Task to complete
Pull every line of the entries that has the word "height".

*** Block opens ***

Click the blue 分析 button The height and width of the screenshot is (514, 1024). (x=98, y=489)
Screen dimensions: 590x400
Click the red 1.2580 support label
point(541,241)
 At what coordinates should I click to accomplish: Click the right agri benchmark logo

*** Block closes ***
*** Block opens ***

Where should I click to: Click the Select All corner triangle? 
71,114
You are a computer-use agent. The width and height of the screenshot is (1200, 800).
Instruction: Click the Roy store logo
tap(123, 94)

*** Block closes ***
*** Block opens ***

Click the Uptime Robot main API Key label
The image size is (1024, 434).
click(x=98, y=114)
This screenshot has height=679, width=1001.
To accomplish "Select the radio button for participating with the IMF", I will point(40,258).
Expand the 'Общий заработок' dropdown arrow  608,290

*** Block closes ***

Written answer
Click the blue 分析 button The height and width of the screenshot is (514, 1024). (x=98, y=489)
You are a computer-use agent. The width and height of the screenshot is (1200, 800).
This screenshot has height=679, width=1001.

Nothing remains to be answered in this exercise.